How is it that so many of our holidays, religious and otherwise revolve around food? Thanksgiving, Christmas, New Year’s, Fourth of July, Easter to name a few, all involve social gathering and eating. Lent, on the other hand, often revolves around not eating. After we gorge ourselves on pancakes and sausages on Shrove Tuesday, we might momentarily feel like not eating for a week. We might even feel we can give up certain foods for forty days. The notion of fasting might even enter our minds.

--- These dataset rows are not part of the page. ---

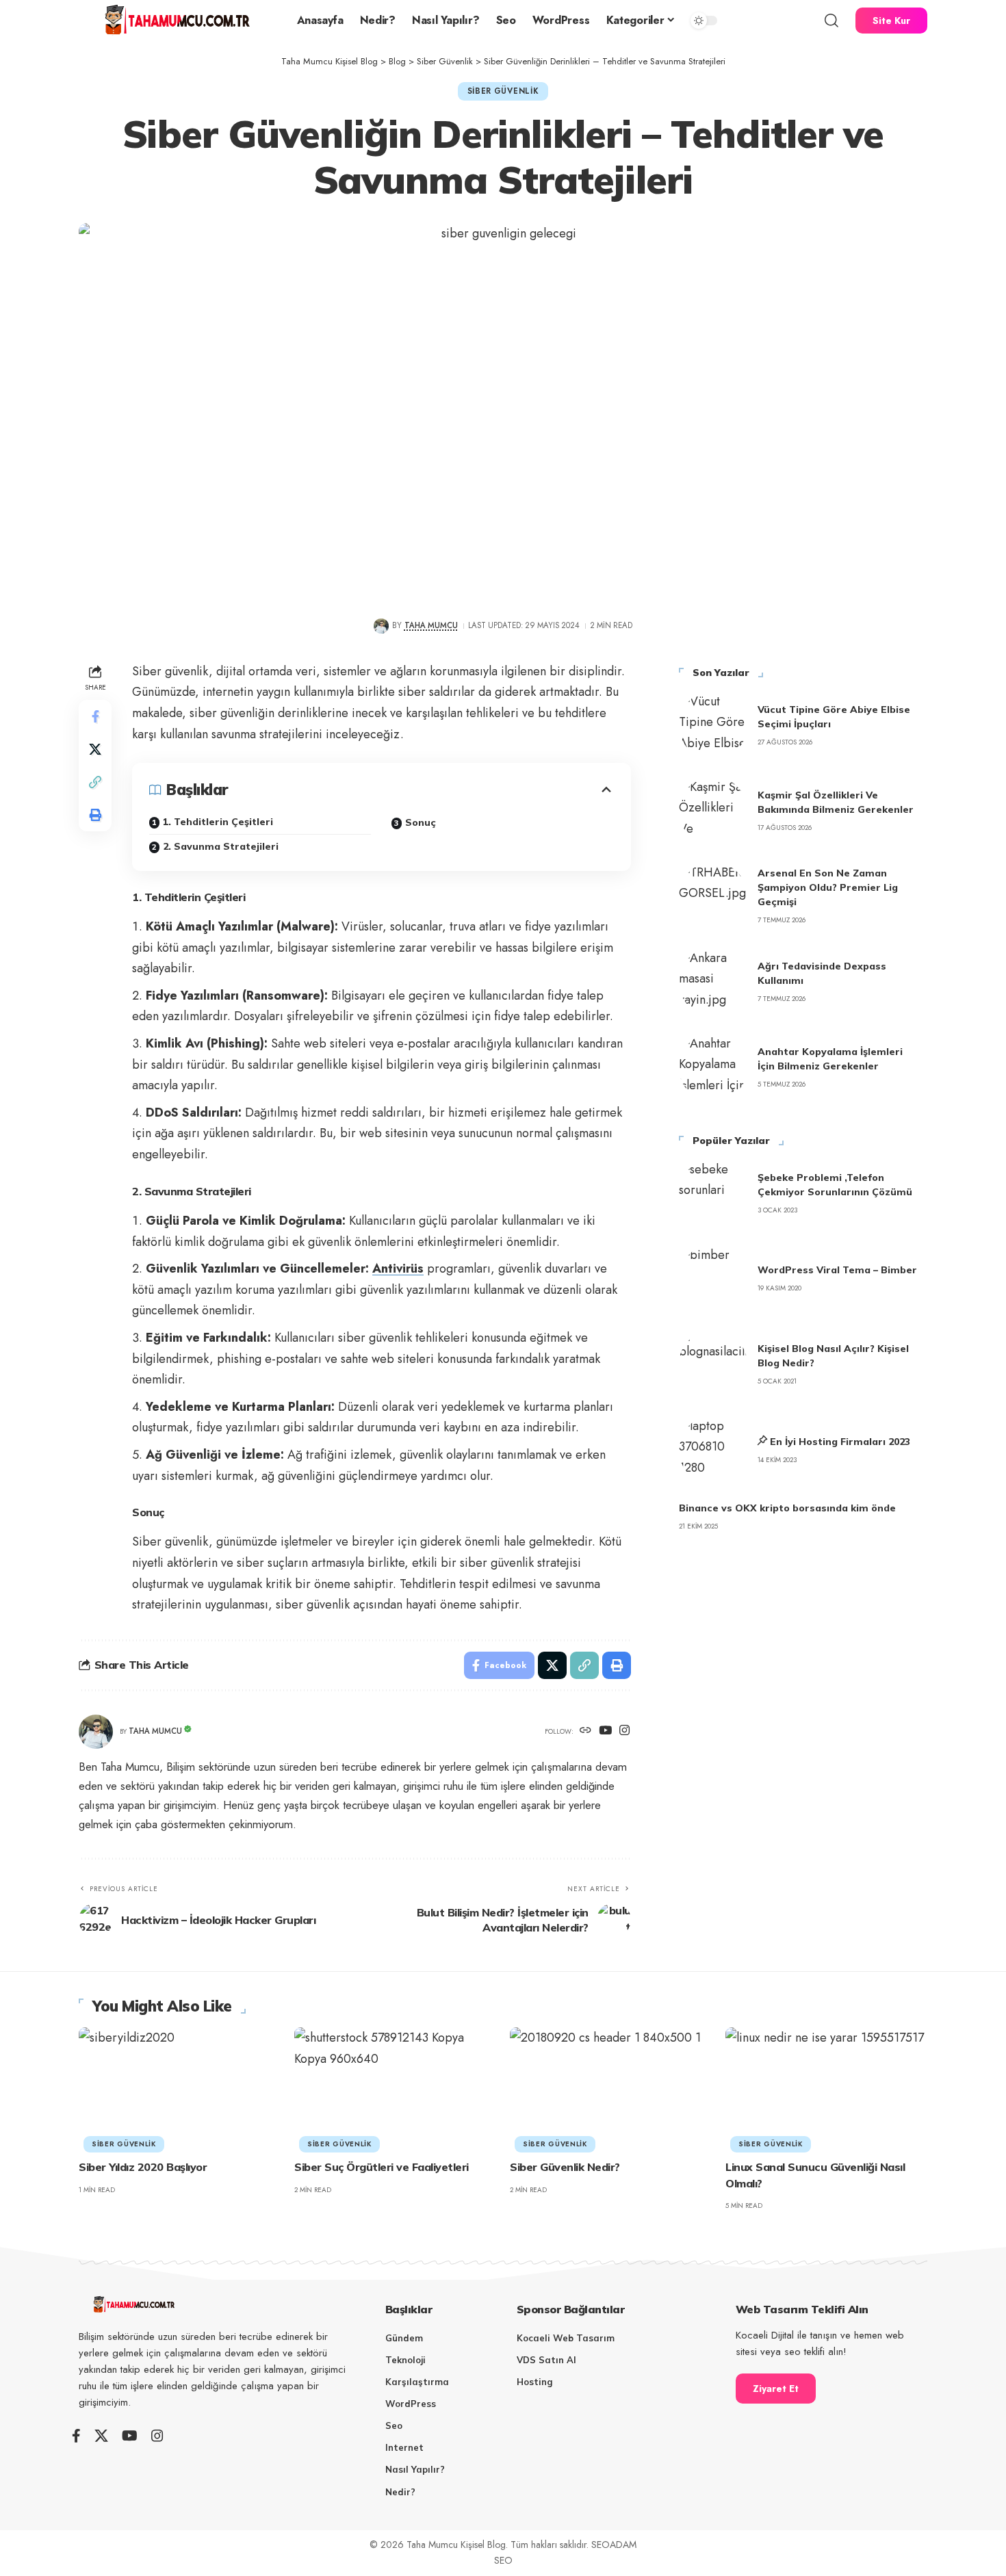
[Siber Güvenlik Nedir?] (611, 2087)
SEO (503, 2560)
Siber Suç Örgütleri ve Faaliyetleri (381, 2167)
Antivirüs (398, 1268)
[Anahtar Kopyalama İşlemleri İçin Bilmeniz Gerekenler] (713, 1067)
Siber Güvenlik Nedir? (565, 2167)
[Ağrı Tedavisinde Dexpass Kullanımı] (713, 982)
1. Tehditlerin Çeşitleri (218, 822)
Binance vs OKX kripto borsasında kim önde (787, 1508)
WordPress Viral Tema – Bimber (837, 1270)
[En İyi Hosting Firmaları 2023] (713, 1450)
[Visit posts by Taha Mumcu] (381, 626)
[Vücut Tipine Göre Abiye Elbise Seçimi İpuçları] (713, 725)
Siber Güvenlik (503, 91)
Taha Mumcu (431, 625)
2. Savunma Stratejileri (221, 846)
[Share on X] (95, 749)
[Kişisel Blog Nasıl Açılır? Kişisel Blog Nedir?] (713, 1364)
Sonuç (420, 822)
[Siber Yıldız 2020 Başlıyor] (180, 2087)
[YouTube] (605, 1731)
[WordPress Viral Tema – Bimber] (713, 1279)
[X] (101, 2435)
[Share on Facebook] (95, 716)
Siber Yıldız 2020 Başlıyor (143, 2167)
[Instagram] (624, 1731)
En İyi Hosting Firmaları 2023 (840, 1441)
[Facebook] (76, 2435)
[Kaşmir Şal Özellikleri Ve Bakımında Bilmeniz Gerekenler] (713, 811)
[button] (831, 20)
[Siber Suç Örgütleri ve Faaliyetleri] (395, 2087)
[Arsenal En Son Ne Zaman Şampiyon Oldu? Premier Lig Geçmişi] (713, 896)
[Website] (585, 1731)
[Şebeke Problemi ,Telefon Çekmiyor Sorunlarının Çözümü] (713, 1193)
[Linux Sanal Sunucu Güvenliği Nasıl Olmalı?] (826, 2087)
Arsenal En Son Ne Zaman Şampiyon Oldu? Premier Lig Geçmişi (828, 887)
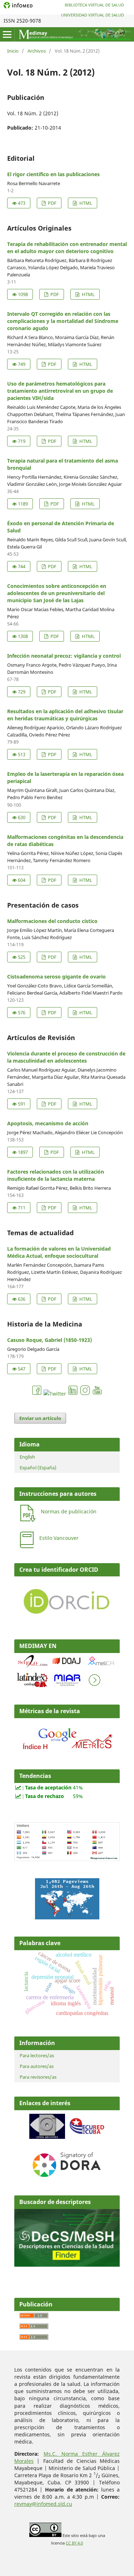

Jesus considered it. In fact, the Latin name for Lent, Quadragesima, means forty or fortieth, and refers to the forty days Christ spent in the desert, fasting and praying, which is the origin of the Season. We in our humble ways pay tribute to this event during Lent. Most of us don’t truly fast, although that is a term that can be loosely interpreted. Does that mean you can only have water? Does that include eating small meals once or twice a day, or one larger meal at the end of the day? Are we still fasting if we just modify our diet, go meatless, if you will, and eat only vegetables, fruits, seafoods, salads, pastas, and beans? That actually sounds healthy. Hardly a sacrifice.
So what are we doing here? Giving up bad food, eating healthier food, feeling better. Maybe that’s what God intended!
Joan Shisler
As long as I can have some nice, velvety rich , dark chocolate in that diet!